09 Mar 2020

Rodent Book Club - Ratburger by David Walliams, 2012

A cool piece of modern children’s fiction!

Written by David Walliams, a TV personality you might recognise from Little Britain or Britain’s Got Talent, among other things. It was kindly gifted to me for Christmas by a friend and foster carer - thanks Jill!
The presentation of the book is reminiscent of the Andy Griffiths and Terry Denton books of my own childhood, with their whimsical exploration of the disgusting, to the delight and horror of kids, interspersed with creative typography and illustrations. Tony Ross’s art style matches that image perfectly, following in the footsteps of Quentin Blake (think of the illustrations from the Roald Dahl books like Matilda and The BFG). 

It tells the story of a primary-school age girl named Zoe, who lives in an abusive home and struggles with poverty and bullying. Zoe finds a baby rat who she names Armitage, and has a whirlwind few days as the disgust of those around her send life spiralling as she tries to protect her new friend. It’s all presented in a very jovial and lighthearted manner, but certainly delves into some deep and unpleasant topics in a way still palatable and educational (perhaps even unfortunately relatable) to kids.

The overall message is definitely rat-positive, and most of the people (barring a couple who are irredeemable characters for other reasons anyway) who meet Armitage get over their initial disgust as soon as they give him a chance. Public perception of rats is definitely a key theme in the book, and creates an overarching metaphor for the treatment of Zoe by the people around her. Both are small, scrappy and hungry, and at one point a character’s actions towards both are justified in the same manner as a desire to “squash something small”. 

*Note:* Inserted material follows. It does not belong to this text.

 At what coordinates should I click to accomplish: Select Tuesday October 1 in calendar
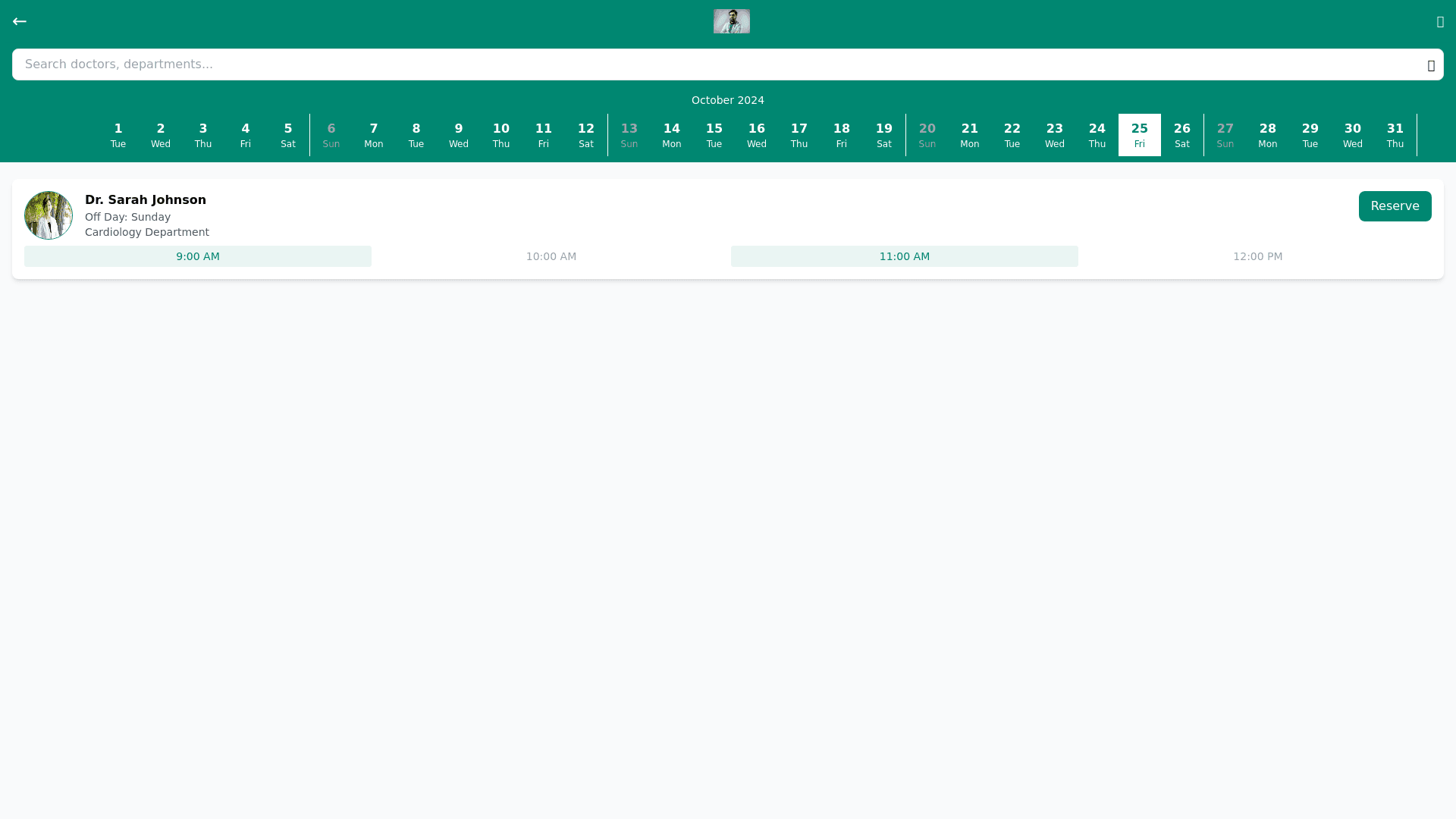[x=118, y=135]
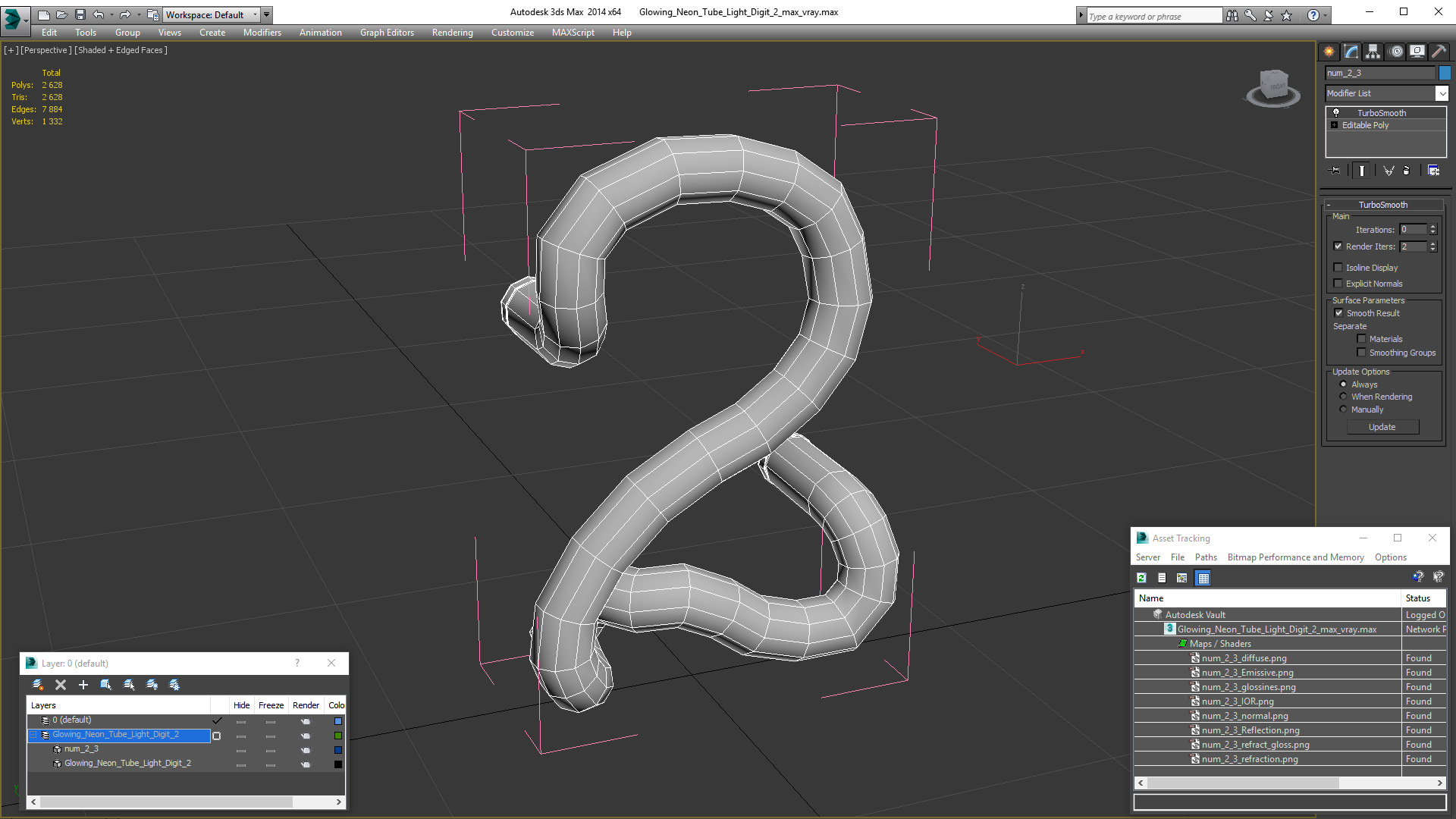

I definitely enjoyed the book, it was a light afternoon’s reading and I definitely enjoy children’s fiction, especially the type that acknowledges and helps children relate and cope with real world issues rather than pretending they don’t understand. Themes touched on in Ratburger include (and if you’re not expecting spoilers by this point, bail out!) bullying, loss of a parent, domestic violence, alcoholism, animal abuse and pet death, and I guess accidental murder, sort of? It gets very “Chicken Run” in the end there if you catch my drift. Walliams manages to fit all of this into a story which was tense in parts, and thick with some very visceral descriptions, but overall funny and lighthearted with a very happy ending.
A fun read, and an accurate representation of contemporary attitudes towards rats!

One sentence summary: Whimsical, funny children’s fiction about a neglected child taking in a rat and having her life turned on end as she tries to protect it.
Worth a read if: You like children’s fiction and got a laugh out of Andy Griffiths’ books.